----- READING PASSAGE -----

Roasted Butternut Squash

Roasted Butternut Squash
Roasted Butternut Squash

 

 

 

 

 

 

Roasted Butternut Squash

To roast butternut squash you can either roast cut in half, cut side down, in a pan with a little water for about 1-1½ hours and then scoop out of the skin or peel, seed, cube and roast for about 30 minutes on high heat.  My version uses a light marinade to oil the cubed squash and add a little sweetness.

I keep it simple, but feel free to add herbs or spices to the recipe.  Minced garlic, sage, rosemary or whatever you think will go well with the squash.

Ingredients for Roast Butternut Squash

  1. 1-2 medium Squash, peeled, seeded, and cubed
  2. 3 Tbs butter
  3. 3 Tbs brown sugar
  4. ¼ cup Olive oil
  5. 2 tsp each salt & pepper (approx)

Directions for Roast Butternut Squash

Pre heat oven to 400º

In a small sauce pan melt the butter and once melted add the sugar and stir until all the sugar is dissolved.  Off heat add the Olive oil, salt and pepper and stir briskly to combine.

Peel, seed, and cut the squash into ½” cubes.  Place into a bowl and pour the oil mixture over it.  Stir to coat all the pieces of squash.

Place in a pan that will accommodate the squash in a single layer and roast for 20 minutes in the center of the oven, place on a higher rack nearer the  heating elements for the last 10 minutes to lightly brown and char the squash.

----- INFORMATION SUPPLIED -----

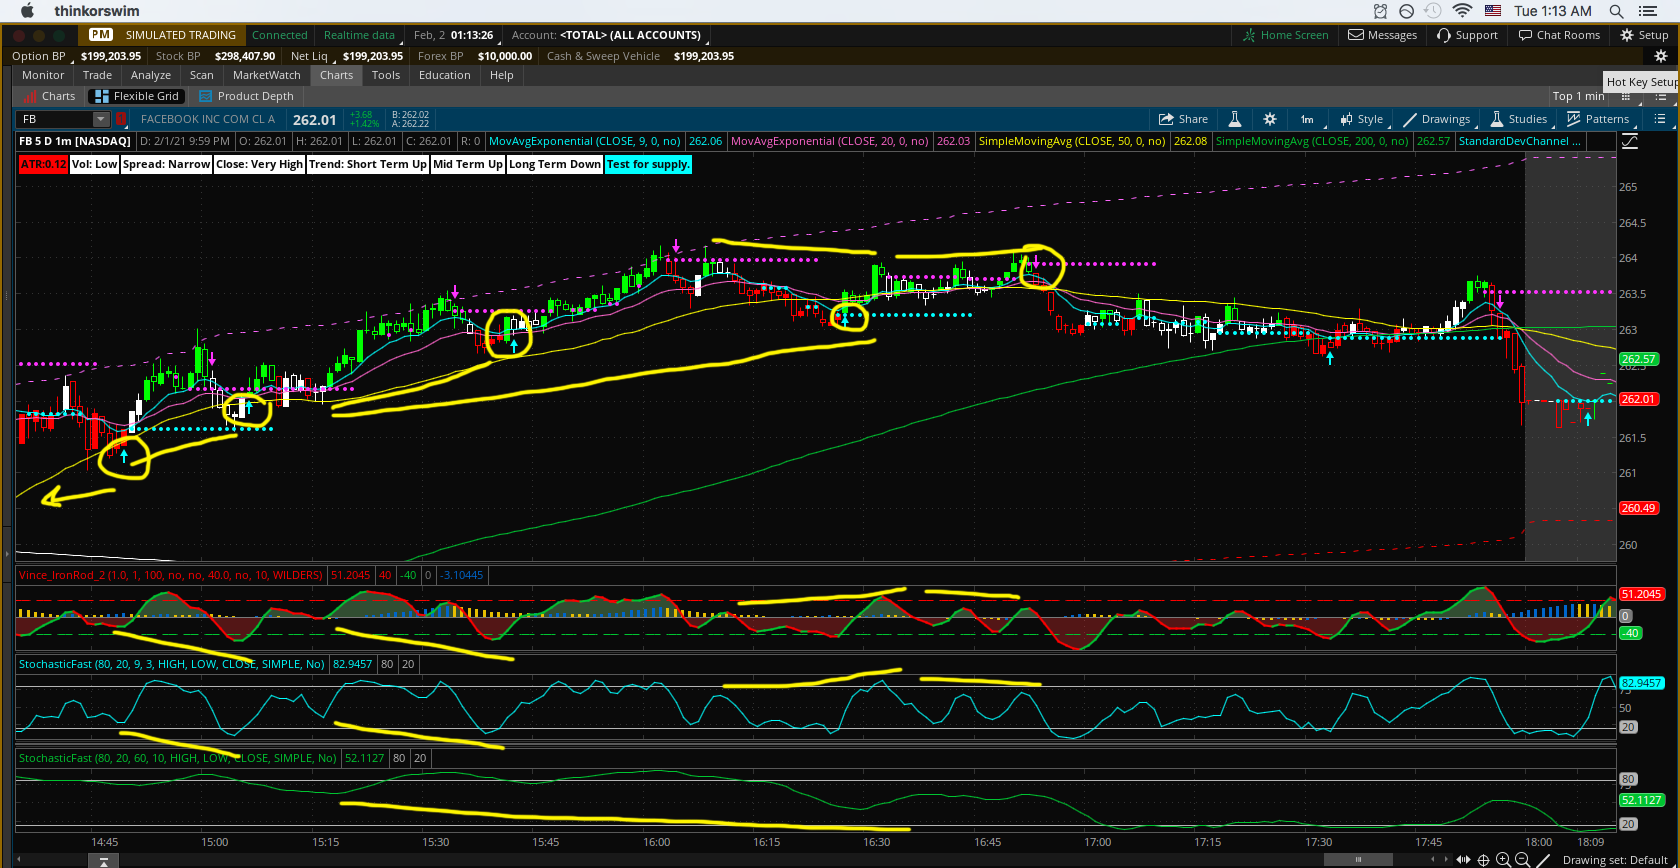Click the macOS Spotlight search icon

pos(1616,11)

-----
----- INFORMATION SUPPLIED -----

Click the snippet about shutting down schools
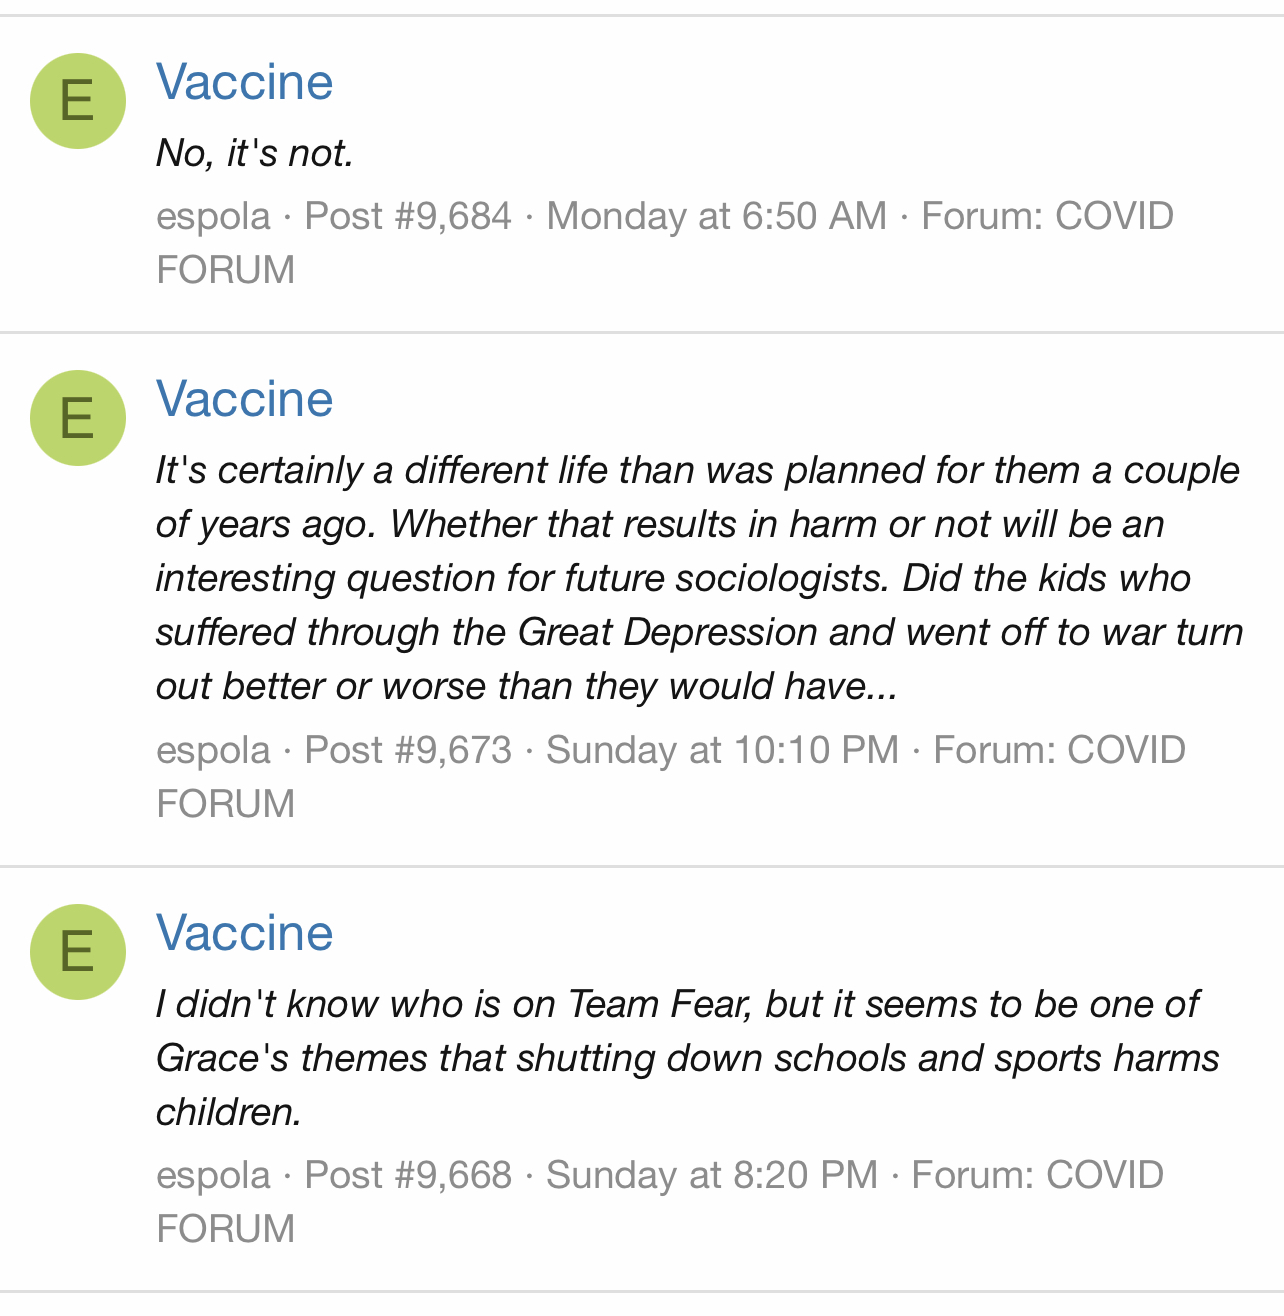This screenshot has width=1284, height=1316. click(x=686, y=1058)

-----

**EXERCISE**
Answer these questions from the butternut squash recipe:
(a) What temperature is the oven preheated to?
(b) How much brown sugar does the ingredient list call for?
(c) What size cubes is the squash cut into?
The material here comes from a separate source.

**SOLUTION TO THIS PROBLEM**
(a) 400º
(b) 3 Tbs
(c) ½” cubes